The performance in the colorimetric ELISA of a mouse MAb in the media samples taken from the hybridomas (Table 2) was used for selection of the highlighted clones, 12A7 and 4B4. The selected MAb hybridomas were grown up to produce IgG for purification from the culture supernatant using solid-phase protein-A separation according to the manufacturer's instructions (Amersham Pharmacia Biotech Little Chalfont Buckinghamshire, UK). The 12A7 MAb gave rise to the greatest response to the Mcm5.

TABLE 2
hybridoma MAb screening ELISA Abs 450-650 results
		Mcm5 well	NSB well	Mcm5 specific
	Mcm5 MAb	response	response	response
	12A7	1.404	0.421	0.983
	4B4	1.622	1.040	0.582

MAb Relative Affinities

Relative affinities of the protein A purified MAbs were determined by normalisation of Ab concentrations and application of the MAbs to the colorimetric screening assay under Ag-limiting conditions. Ag limiting conditions were determined by linear titration of Mcm5 across the Ni-NTA His-Sorb microtitre plate wells. An observed maximal Abs 450 nm of <3.000 is indicative of Ag limiting conditions, because the maximum Abs 450 reading obtainable when Ag is non-limiting is 4.000. The Ag titration was performed using rabbit Mcm5 PAb (101) and Goat anti Rabbit HRP to measure ELISA response. A concentration that gave 25 ng of Mcm5 available for binding to each Ni-NTA well was limiting to the ELISA Abs 450 response of the PAb. The rabbit PAb was chosen to determine Ag-limiting conditions for investigation of the mouse MAbs, as the full array of Mcm5 epitopes are bound by the PAb. This ensured that the MAbs could be investigated in combined incubation studies to determine the degree of epitope competition.
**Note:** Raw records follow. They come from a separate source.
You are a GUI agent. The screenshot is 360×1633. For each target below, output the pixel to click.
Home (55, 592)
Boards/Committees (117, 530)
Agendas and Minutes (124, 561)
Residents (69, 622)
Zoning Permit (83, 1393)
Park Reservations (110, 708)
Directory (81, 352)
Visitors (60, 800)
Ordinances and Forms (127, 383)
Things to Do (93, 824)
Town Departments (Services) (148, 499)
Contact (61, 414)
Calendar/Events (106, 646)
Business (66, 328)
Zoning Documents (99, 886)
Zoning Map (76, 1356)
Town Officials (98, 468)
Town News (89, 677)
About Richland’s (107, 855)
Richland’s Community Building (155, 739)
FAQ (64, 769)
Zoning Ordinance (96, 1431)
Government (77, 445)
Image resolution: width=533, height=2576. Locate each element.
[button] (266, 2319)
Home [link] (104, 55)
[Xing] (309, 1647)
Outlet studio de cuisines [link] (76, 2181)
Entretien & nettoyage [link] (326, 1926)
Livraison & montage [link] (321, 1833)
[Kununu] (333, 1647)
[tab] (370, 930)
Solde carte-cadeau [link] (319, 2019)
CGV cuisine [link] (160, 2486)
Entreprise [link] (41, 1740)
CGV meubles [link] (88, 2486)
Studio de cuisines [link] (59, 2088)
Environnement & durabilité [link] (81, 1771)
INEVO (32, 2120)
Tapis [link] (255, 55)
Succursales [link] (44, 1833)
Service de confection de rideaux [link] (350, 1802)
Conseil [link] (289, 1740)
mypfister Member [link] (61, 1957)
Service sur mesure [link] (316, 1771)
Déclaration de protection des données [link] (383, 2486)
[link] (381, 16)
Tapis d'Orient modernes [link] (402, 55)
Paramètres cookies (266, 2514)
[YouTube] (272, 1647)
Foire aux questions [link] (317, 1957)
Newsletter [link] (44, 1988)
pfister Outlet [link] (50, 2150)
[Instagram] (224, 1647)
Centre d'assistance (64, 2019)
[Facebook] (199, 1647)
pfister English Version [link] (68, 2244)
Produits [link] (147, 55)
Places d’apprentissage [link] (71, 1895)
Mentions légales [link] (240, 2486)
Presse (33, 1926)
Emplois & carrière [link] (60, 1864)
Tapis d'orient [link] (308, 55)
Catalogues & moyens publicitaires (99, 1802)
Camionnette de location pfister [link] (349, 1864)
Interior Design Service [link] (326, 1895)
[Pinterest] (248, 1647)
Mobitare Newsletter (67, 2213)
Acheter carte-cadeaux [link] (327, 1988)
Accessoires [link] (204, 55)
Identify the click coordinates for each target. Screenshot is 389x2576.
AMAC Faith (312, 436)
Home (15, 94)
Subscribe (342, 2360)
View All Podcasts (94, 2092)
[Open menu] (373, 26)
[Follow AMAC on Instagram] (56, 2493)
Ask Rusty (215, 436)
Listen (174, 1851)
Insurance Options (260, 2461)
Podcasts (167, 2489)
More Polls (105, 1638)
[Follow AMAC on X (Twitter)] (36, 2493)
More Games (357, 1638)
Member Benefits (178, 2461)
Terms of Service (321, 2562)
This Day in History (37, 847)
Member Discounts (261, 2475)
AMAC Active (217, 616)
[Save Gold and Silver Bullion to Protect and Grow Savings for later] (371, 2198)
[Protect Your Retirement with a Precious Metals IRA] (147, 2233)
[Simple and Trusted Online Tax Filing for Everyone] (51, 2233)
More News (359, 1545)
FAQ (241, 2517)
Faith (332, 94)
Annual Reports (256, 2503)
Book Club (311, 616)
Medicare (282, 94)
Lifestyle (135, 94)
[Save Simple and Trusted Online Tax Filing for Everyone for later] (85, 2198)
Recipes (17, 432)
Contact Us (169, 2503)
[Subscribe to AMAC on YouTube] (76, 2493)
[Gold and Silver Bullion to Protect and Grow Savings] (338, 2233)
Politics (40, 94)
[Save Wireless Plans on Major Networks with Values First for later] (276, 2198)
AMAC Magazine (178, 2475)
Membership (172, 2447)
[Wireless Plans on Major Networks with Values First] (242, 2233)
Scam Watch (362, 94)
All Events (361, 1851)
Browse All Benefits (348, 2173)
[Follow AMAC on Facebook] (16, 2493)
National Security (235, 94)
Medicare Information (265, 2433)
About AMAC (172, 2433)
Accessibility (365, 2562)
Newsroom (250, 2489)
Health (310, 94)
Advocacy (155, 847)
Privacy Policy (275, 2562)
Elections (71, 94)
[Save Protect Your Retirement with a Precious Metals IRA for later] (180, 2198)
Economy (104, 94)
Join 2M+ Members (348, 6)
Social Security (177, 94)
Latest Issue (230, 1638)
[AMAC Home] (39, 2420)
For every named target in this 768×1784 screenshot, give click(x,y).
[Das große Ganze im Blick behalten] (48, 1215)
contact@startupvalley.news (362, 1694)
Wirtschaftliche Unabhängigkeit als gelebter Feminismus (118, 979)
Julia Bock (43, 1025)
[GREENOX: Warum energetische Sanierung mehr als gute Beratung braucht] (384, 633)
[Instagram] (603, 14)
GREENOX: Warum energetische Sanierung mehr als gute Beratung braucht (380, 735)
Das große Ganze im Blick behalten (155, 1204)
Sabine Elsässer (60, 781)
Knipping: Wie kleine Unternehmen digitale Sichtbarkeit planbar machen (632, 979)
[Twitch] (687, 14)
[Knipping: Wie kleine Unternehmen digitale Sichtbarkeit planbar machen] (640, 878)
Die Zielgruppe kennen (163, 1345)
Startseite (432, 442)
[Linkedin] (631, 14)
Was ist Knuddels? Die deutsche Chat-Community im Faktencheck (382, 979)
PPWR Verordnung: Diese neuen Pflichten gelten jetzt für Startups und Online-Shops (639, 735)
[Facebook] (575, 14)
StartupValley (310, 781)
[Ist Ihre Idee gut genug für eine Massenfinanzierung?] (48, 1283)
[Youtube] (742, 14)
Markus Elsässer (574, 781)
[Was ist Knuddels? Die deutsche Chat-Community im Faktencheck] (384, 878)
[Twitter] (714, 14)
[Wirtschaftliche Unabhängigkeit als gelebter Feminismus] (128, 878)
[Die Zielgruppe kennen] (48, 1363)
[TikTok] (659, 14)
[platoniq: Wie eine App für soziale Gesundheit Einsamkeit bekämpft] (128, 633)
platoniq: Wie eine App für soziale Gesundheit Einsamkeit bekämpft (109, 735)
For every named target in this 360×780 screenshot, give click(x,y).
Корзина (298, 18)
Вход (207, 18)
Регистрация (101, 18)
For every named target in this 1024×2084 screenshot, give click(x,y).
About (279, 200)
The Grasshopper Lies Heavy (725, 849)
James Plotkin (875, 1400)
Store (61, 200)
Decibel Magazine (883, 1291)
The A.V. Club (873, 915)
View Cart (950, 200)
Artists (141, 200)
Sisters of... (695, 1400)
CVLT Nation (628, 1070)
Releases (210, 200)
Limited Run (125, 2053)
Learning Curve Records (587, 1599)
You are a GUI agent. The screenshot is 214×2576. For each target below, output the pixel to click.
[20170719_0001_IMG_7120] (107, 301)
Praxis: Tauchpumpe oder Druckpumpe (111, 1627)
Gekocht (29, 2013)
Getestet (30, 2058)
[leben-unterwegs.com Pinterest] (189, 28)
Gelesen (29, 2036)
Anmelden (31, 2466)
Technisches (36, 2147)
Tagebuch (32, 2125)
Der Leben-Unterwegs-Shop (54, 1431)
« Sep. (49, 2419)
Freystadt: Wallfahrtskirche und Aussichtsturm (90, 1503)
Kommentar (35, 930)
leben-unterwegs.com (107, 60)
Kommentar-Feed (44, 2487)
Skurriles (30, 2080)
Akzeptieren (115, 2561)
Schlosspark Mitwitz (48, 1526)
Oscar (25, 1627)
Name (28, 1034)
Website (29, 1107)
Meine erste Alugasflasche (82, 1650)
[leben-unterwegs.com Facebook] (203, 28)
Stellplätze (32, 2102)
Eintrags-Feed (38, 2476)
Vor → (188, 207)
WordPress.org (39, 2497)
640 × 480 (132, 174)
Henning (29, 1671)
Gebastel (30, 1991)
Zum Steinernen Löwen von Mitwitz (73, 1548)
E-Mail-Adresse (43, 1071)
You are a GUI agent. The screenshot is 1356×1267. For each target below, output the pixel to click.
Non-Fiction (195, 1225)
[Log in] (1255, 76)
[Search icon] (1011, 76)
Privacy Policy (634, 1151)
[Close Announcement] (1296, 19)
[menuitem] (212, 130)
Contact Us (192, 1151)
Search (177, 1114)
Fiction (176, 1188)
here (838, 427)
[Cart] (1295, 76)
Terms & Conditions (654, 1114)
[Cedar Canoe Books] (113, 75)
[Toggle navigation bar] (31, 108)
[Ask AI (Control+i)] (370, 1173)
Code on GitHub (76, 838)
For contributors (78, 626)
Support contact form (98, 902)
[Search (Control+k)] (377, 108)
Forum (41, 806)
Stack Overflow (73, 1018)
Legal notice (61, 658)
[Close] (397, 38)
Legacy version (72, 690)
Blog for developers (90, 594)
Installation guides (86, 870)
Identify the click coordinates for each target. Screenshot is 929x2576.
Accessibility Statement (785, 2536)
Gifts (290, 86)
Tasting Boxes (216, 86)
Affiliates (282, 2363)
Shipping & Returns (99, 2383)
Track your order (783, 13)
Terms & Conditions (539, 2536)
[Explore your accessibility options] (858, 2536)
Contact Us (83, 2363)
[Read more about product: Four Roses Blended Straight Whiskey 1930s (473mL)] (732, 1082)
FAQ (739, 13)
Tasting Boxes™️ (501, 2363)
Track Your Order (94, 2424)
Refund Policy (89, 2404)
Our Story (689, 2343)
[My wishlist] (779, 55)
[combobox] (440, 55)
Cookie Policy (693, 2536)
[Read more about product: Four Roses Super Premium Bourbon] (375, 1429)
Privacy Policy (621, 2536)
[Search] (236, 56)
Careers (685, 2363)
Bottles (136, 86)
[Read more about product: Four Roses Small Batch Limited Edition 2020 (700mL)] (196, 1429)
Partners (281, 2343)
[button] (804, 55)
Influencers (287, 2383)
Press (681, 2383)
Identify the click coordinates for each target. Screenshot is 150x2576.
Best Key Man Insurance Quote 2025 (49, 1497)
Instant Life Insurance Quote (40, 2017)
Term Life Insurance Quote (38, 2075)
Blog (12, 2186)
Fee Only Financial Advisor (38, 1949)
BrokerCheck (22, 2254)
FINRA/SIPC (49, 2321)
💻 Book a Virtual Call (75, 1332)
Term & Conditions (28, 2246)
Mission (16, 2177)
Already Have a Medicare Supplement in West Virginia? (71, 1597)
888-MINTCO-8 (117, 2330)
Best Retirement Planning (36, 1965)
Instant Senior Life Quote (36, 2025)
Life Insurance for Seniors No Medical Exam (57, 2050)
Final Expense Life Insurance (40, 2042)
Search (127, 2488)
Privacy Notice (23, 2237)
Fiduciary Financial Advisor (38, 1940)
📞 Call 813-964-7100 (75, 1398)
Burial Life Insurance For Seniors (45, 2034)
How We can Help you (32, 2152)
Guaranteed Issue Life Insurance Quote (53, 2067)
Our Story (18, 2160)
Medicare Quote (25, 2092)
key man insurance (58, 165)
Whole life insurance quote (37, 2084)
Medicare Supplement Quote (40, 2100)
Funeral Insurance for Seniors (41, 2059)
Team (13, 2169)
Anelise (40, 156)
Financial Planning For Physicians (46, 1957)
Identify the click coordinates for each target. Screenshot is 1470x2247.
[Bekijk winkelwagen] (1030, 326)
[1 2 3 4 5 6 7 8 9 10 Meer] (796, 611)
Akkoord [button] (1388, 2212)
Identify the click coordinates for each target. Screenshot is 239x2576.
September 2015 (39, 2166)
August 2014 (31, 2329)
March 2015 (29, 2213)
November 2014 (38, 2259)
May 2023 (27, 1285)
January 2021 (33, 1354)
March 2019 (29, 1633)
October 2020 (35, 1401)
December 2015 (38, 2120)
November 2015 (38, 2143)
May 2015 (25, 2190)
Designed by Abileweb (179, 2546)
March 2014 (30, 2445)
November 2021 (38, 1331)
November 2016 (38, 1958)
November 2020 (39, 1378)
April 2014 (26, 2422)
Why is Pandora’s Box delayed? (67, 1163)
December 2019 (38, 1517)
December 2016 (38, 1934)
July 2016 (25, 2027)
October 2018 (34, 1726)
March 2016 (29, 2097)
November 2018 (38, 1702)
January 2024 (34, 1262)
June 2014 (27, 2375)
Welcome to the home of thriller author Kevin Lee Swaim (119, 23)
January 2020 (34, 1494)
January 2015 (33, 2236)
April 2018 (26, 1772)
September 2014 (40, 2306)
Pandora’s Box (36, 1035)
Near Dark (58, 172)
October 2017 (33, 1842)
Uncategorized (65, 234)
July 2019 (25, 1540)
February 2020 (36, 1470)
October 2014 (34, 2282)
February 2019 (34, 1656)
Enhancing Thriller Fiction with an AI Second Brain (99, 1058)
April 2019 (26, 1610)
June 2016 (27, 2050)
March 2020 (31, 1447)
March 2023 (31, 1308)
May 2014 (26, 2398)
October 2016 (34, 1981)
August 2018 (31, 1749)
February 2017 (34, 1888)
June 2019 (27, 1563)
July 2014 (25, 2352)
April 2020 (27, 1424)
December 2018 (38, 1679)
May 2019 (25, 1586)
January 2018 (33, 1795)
The concentration of IgG in the protein-A purified MAb solutions was determined by Abs 280 nm measurement in a spectrophotometer and MAb concentrations were normalised by dilution in PBS. The 50% maximum binding concentration was then determined by a linear dilution of the MAbs applied to an ELISA of Nickel affinity Mcm5 wells under Mcm5 Ag-limiting conditions. To demonstrate the plateau of the binding signal to the 25 ng/well hsMcm5rf on the plate the MAb 7A3 was run in the ELISA over a greater concentration range. The 50% maximum binding response for 12A7 was obtained at a concentration of 20 ng/well. 12A7 is shown by its 50% maximum binding concentration to demonstrate the highest relative affinity to hsMcm5. (Table 3).

TABLE 3
MAb titrations against limiting 25
ng/well antigen couples to Ni-NTA
	MAb
nb/well MAb	4B4	12A7
0	0.086	0.051
0.25	0.108	0.189
2.5	0.464	0.762
25	0.966	1.804
500	1.848	2.808
1000	2.414	3.099

Example 2

Antibody Epitope Competition

For a two-site immunometric assay two MAbs that are targeted to distinct epitopes are required. In Ag limiting conditions a pair of MAbs competing for the same epitope will provide an ELISA Abs 450 nm measurement equal to the Abs 450 nm signal of the higher relative affinity Ab when it is incubated in the absence of the competing MAb, however, incubation of a pair of MAbs targeted to distinct epitopes will provide an Abs 450 measurement equal to the sum of both the MAbs individual Abs 450 nm responses to the limited Ag available provided there is an absence of steric hindrance. The MAbs 12A7 and 4B4 were normalised to the 50% maximum binding concentration of 20 ng/well of the highest relative affinity MAb 12A7. The MAbs at normalised concentration underwent an ELISA using both individual and paired Ab incubations on the 25 ng/well Mcm5 Ag limiting Ni-NTA plate. The highest Abs 450 nm signal measured from a combined incubation of a pair of the MAbs would be indicative of the most suitable MAbs for use in a two-site IFMA.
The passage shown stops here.